Caros Visitantes do Vulcão, Fumadores dos Arredores, Arquivistas e Apaixonados,
O acaso trouxe cada um de vocês até aqui. E agora esta carta é para vocês.
Em 1949, o cientista George Gamow e o seu colega Mário Schenberg estavam a jogar no Cassino da Urca, no Rio de Janeiro. Como ambos estavam a estudar o arrefecimento das estrelas anãs brancas naquela altura, brincaram dizendo que a energia parecia desaparecer através da emissão de neutrinos quase tão rapidamente quanto o dinheiro desaparecia dos seus bolsos na mesa de roleta. Como as piadas tendem a tornar-se sérias, o processo acabou por ser denominado «processo da Urca», em homenagem ao casino. Diga-se, aliás, que além de serem muito cool, até as anãs brancas tendem a perder alguma coisa.
Enquanto passeava perto da Urca, lancei um dado e este parou no número três. Desde então, tenho vindo a pensar em como concluir uma trilogia de publicações dedicada a várias formas de coincidência e desaparecimento (Lost Object, Samopal Books, 2021; Lost Connection, Samopal Books, 2024). Para dar início a este processo, decidi que talvez fosse altura de passar de perder e perder-me para encontrar e ser encontrada.
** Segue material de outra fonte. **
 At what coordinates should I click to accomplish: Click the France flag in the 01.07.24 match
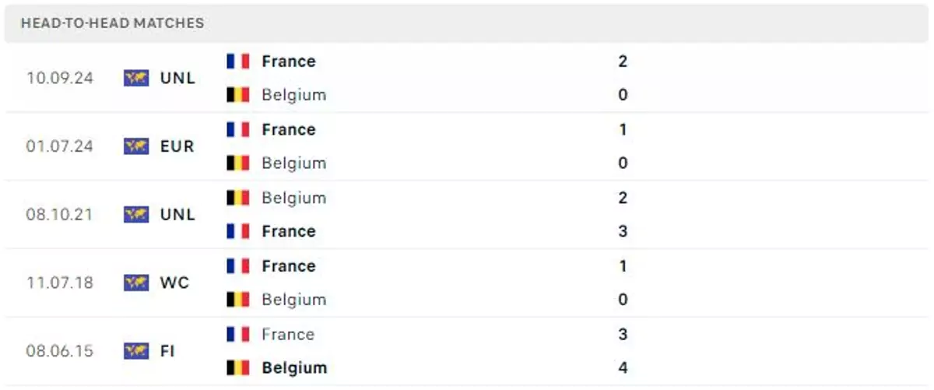[x=238, y=129]
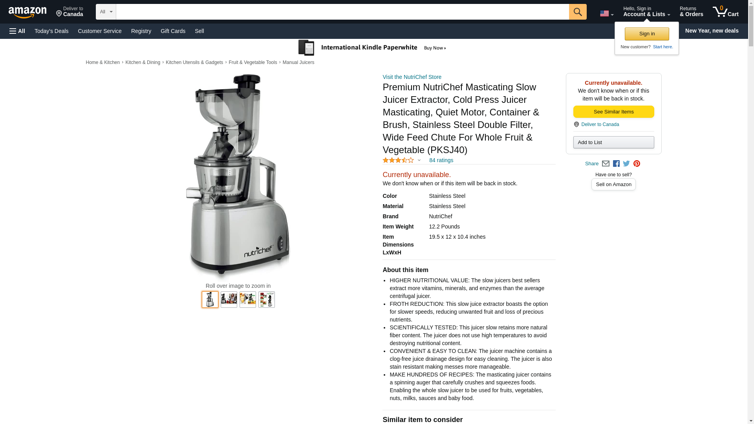Open the Account & Lists menu
Image resolution: width=754 pixels, height=424 pixels.
[x=646, y=12]
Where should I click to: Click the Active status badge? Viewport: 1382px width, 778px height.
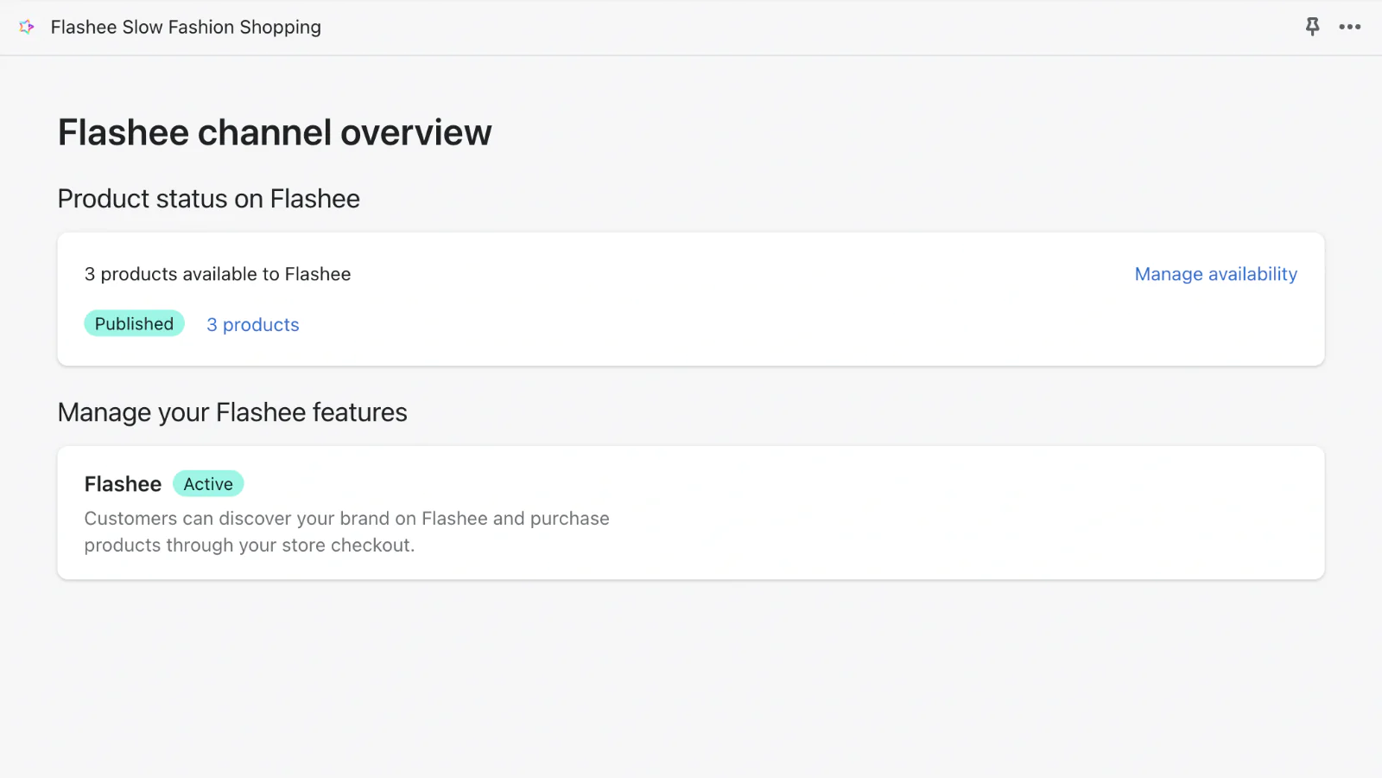(x=208, y=484)
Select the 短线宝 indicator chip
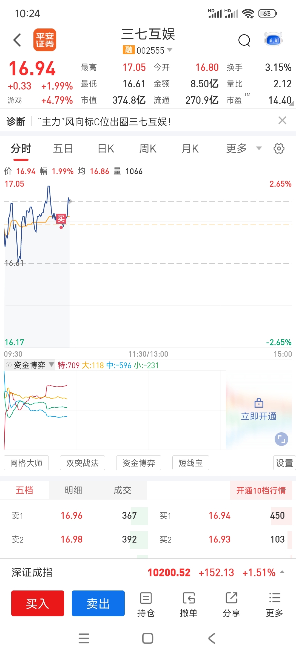296x657 pixels. point(190,463)
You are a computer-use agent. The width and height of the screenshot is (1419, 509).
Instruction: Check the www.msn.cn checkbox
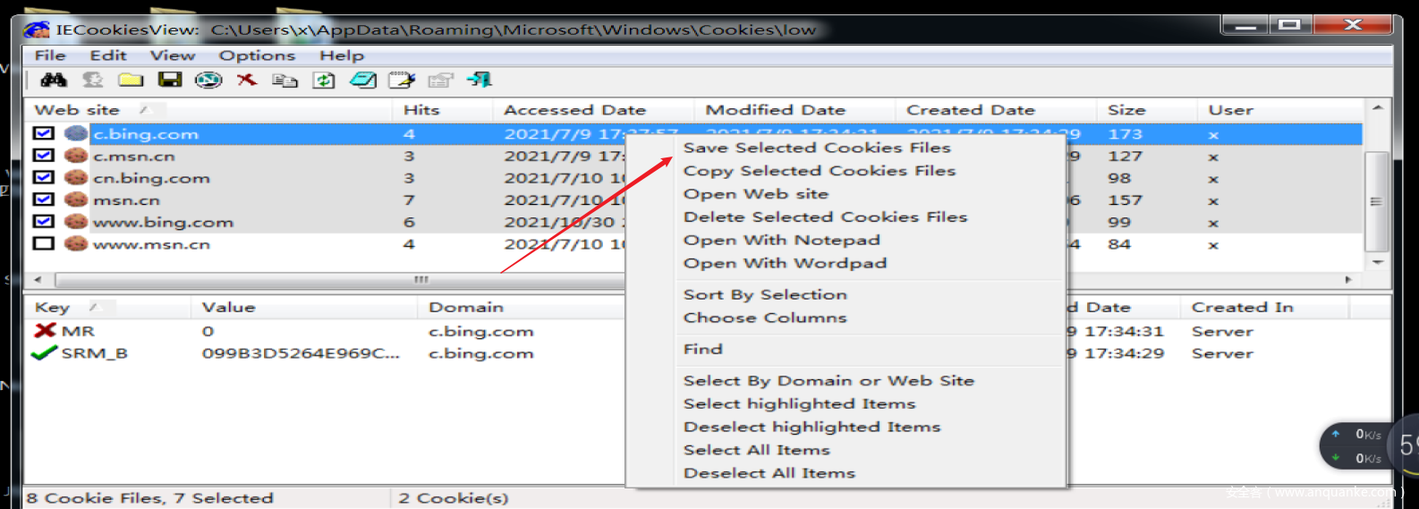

Um casino pareceu-me uma solução razoável.
Um ano depois, do outro lado do Oceano Atlântico, uma série de pequenos bilhetes falsos emitidos durante a Escola Provisória Para Nada (Alentejo, Portugal, 2025) foi-se acumulando nos meus bolsos. Com o tempo, esses bilhetes transformaram-se num baralho de cartas e, por fim, num dispositivo editorial.
No cerne do projeto, os visitantes são convidados a escolher um dos bilhetes e a responder à fotografia no verso com uma imagem do seu próprio arquivo. As fotografias às quais os visitantes respondem provêm do livro Artwork Outside the Gallery (Stolen Books, 2025).
Para continuar a perguntar o que pode contar hoje como uma obra de arte, este dispositivo editorial é ativado como uma experiência pública. Enquanto as publicações anteriores da série Lost trabalhavam com imagens encontradas online, desta vez o processo editorial passa a trabalhar com material contribuído por outras pessoas. A publicação que se espera que resulte da experiência permanece desconhecida, tanto para os participantes como para a editora.
Ao contrário de uma publicação tradicional, em que o material é reunido antes do início da edição, o «Lost Volcano» (https://lostvolcanoblowsomeserioussmoke.com) funciona ao contrário. A estrutura editorial é preparada primeiro, enquanto o material chega mais tarde através da participação. Não há nenhuma decisão escondida por detrás do resultado, porque ninguém consegue prever no que isto se vai tornar. Tal como uma erupção vulcânica, a futura publicação só pode ser descrita com precisão depois de acontecer. Por enquanto, existe apenas uma floresta de possibilidades sob a superfície.
Inspiradas pela linguagem visual da cadeia de casinos Vulcan, outrora espalhada pela internet pós-soviética e pela paisagem urbana, Xenia Strahl e eu desenvolvemos o Lost Volcano não como uma resposta nostálgica, mas como um alívio.
Dois gorilas trabalham atualmente como consultores de casino no Lost Volcano. Vieram de uma avaliação de um casino em Riga, na Letónia, encontrada no Google Maps. Uma fotografia foi roubada e a autoria perdeu-se. Lamento profundamente que isso tenha acontecido.
A plataforma permanecerá online apenas enquanto a sua hospedagem for sustentada pela circulação de Artwork Outside the Gallery e das edições relacionadas. Quando esse apoio terminar, o vulcão provavelmente desaparecerá novamente sob a superfície. Até lá, os visitantes são convidados a contribuir para o seu fumo.
Por último, mas não perdido, tenham cuidado com as duas cartas de joker escondidas entre os desenhos. Um joker retrata um espírito do jardim de Lyubertsy, na região de Moscovo, partilhado por um amigo que vive por perto. O outro apresenta um artista de rua que encontrei em Santa Teresa, no Rio de Janeiro, após uma sequência preciosa de acontecimentos. Em agradecimento às amizades que me levaram até estas lendas locais, este texto serve também como uma nota de agradecimento às pessoas, aos lugares e às criaturas míticas acidentais que continuam a alimentar o vulcão.
Estou infinitamente grata à Xenia Strahl por ter desenvolvido esta plataforma e à equipa da Wrong Wrong por a partilhar.